Up until now I’ve avoided the phrase “Ledgard writes” when citing passages from Submergence. There’s a reason: Submergence may be written in the third-person, but it isn’t narrated like a novel. It’s narrated like the Bible, with the occasional use of an omniscient passive voice (“it was said”) and the anticlimactic tendency to collapse entire scenes into a single sentence. In what should be a gripping moment, James, submerged up to his waist in the Indian Ocean, turns his back to a firing squad and awaits his execution. But the suspense is short-circuited: After the terrible burst of gunfire, “he cried out and pulled off his soiled kikoi and washed himself between the legs.”
Instead of building tension through action, Ledgard ratchets up the stakes of the novel’s apocalyptic visions. As James becomes increasingly certain he will die as a prisoner and Danny sails toward the point at which she will descend into the ocean’s depths, hints of a nightmarish present metastasize into hallucinations of an impending dystopia. Early on, James describes his experience swimming in fancy hotel pools as floating “in the deep end above the mess of lights of an African city in the valley below—disordered clumps, wrongly beautiful, like a scan of a damaged brain.” Later, contemplating the fundamentalist faith of his captors, James imagines a not-too-distant world of “new cults concerned with the harvesting of body parts and brains" that "would absorb the mystical agency of angels, demons, miracles, and creation myths.” For her part, Danny wonders if we’re not heading toward a “reboot of mankind, where the genetic distinctiveness of human beings breaks down.”
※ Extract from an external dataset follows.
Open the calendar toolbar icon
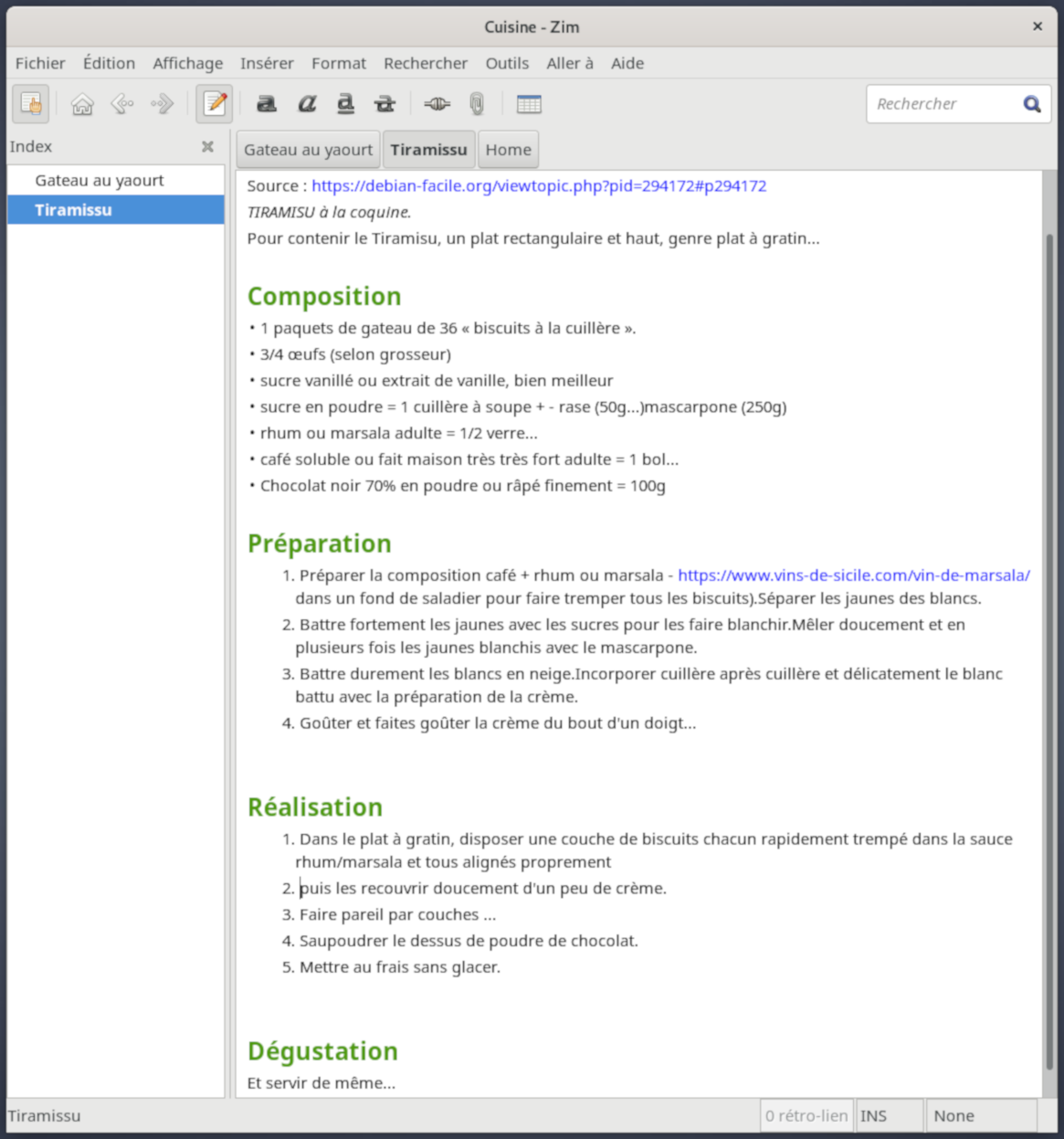 coord(529,104)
Ledgard's most interesting thoughts burst forth in these fascinatingly unhinged premonitions, in which the novel finally moves beyond the theme of "submergence." “If this was happening in a science-fiction world we would see it clearly for what it is,” Ledgard writes of the human devastation of the oceans, “but we don’t because it’s happening here and now.” Submergence tries to remove us from the "here and now," but the writing is so dense with allusion, argument, and pretension, that it feels suffocating, not clarifying. By the end, we find ourselves inundated, deluged, and—oh, yes—submerged.
Eric Benson is a writer based in Brooklyn. He writes about national politics, technology, and jazz.